UK Prime Minister Theresa May has said the government is willing to pay more alimony than originally stated. Specu- lation puts the figure at £40 billion (C$67.7 billion), which is still less than the EU’S request for £60 billion (C$101.56 billion). Even if this new sum receives approval from the remaining 27 EU members, the border disputes with Ireland remain a dire matter.
An EU working paper states that trade trade rules must remain the same on both sides of the Irish border to avoid a hard border. This effectively requires Northern Ireland to remain in the customs union and single market, both things the UK government hopes to avoid when leaving the EU.
Without any sort of deal, the UK and would have to abide by the World Trade Organization’s regulations.
The UK has stated that it will uphold the Good Friday Agreement that decommissioned paramilitary groups, and opened the border between Ireland and Northern Ireland. Ireland, and citizen groups in Northern Ireland, have made it known that they will not accept a hard border on the island. Varadkar has stated that the Irish government will accept nothing less than a written promise on the surety of the Irish border.

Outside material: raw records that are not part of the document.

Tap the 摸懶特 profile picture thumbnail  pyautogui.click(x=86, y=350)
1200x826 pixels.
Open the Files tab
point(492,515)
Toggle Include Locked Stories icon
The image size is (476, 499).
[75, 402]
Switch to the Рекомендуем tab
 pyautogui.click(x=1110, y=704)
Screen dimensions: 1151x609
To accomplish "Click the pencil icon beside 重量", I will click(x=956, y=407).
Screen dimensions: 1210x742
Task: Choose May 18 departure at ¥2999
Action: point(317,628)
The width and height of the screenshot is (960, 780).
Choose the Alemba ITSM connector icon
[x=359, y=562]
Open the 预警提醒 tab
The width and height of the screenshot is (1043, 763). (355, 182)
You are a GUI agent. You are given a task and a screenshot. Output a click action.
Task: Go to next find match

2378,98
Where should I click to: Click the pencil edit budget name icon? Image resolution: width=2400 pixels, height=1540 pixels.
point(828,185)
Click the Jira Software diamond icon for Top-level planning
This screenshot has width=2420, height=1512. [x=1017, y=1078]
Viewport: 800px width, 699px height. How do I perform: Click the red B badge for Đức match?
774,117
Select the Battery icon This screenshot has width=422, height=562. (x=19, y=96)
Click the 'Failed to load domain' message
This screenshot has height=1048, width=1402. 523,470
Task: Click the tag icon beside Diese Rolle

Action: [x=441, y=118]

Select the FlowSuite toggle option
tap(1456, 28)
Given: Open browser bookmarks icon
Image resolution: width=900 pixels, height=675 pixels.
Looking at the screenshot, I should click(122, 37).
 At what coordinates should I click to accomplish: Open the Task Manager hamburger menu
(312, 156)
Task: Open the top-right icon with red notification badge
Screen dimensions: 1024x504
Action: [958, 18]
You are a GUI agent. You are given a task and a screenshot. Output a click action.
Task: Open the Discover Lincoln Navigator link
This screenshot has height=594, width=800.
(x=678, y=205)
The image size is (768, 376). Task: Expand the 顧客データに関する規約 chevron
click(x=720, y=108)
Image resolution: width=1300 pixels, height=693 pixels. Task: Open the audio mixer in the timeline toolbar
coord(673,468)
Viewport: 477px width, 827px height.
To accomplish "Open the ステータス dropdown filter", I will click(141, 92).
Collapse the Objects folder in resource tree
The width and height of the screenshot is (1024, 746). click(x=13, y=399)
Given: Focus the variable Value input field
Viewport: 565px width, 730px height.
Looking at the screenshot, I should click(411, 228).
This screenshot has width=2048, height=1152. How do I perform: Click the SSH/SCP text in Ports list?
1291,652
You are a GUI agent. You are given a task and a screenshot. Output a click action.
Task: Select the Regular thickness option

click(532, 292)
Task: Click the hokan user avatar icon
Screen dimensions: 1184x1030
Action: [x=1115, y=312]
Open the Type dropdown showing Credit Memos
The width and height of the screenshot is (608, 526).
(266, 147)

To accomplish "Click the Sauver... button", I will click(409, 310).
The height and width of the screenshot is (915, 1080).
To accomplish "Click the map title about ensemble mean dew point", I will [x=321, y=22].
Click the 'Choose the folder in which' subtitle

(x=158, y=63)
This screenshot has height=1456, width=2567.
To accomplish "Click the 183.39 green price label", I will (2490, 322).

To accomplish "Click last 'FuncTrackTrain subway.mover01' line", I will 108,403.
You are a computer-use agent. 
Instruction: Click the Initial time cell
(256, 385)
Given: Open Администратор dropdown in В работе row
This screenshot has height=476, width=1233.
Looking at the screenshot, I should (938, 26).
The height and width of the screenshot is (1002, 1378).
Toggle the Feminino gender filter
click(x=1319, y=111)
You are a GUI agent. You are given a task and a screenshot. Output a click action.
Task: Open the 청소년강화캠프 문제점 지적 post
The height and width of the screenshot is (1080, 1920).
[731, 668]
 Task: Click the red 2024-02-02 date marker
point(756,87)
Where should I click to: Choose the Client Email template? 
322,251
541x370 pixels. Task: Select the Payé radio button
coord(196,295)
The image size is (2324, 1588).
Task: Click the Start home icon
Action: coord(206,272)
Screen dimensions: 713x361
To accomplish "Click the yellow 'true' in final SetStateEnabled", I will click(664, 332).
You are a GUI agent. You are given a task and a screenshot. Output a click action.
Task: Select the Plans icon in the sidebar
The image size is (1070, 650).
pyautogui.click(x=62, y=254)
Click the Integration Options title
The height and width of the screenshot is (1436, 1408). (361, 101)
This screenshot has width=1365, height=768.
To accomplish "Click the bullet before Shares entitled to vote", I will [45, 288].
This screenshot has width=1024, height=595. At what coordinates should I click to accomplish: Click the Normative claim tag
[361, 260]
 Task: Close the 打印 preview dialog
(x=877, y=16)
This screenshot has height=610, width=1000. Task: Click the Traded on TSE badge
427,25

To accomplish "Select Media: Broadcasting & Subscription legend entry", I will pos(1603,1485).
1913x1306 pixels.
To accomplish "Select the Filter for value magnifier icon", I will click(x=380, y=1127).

Given the problem of the Irish border, it seems increasingly unlikely that Brexit talks wil move on to the second round at the EU council meeting on December 14 and 15. UK Brexit negotiator and finance secretary Philip Hammond is confident that he will have a proposal ready by that date. Should the proposal not be accepted, the UK has threatened to suspend negotiations until the EU is ready to take the UK’S proposals seriously. Suspending talks would further postpone the withdrawal process. meaning that the departure of the UK from the EU would be delayed until March 2019.